*Exercise requirements*
Pick up the article on Kansas tax revenues and the state budget after its final sentence and carry it forward.

*Article*
#####

The good news: Kansas revenues continued to beat projections in February. The bad news: Kansas budget is still out of whack.

Total tax receipts, after last month’s accounting, are $275.4 million more than expected so far this year, and a whopping $612.7 million more than the state had collected by the end of February last year.

Last  year, lawmakers passed, retroactively, the largest tax increase in state history last year. Simultaneously, they passed the largest state budget in history, while sweeping money from the Kansas Department of Transportation and delaying payments to the public employee pension programs. Despite those measures, that budget will be busted in 2020 unless lawmakers raise taxes again or cut spending.

And cutting spending is looking about as likely as a woman giving birth to sextuplets while being struck by lighting. Not only are lawmakers looking for ways to increase funding for critical state services like corrections, foster care services, and mental health, but they’re also working under a court-imposed deadline to adopt a new school financing formula. Many suspect satisfying the Kansas Supreme Court will require infusing public schools with another $600 million in new school funding.

#####

*Information supplied*
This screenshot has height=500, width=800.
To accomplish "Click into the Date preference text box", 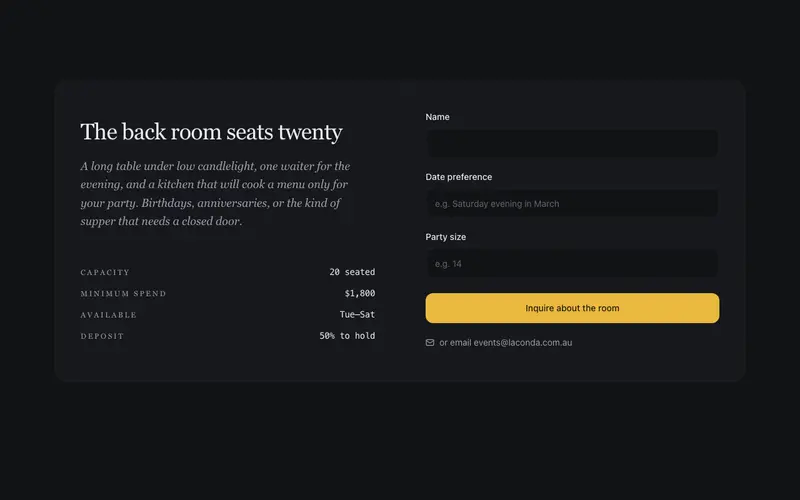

#####

*Result below*
That will be tough to come by, even with help from higher than expected income tax receipts and growth in sales tax revenues. Individual income tax collections are tracking $268.9 million higher than expected and sales tax revenues beat projections by $6.3 million last month.

While the spike in income taxes may be due, in part, to the tax hikes, corporate receipts may be doing just the opposite in the face of the new tax rates. Corporate receipts fell $9.7 million below projections, though they remain higher than they were last year at this time.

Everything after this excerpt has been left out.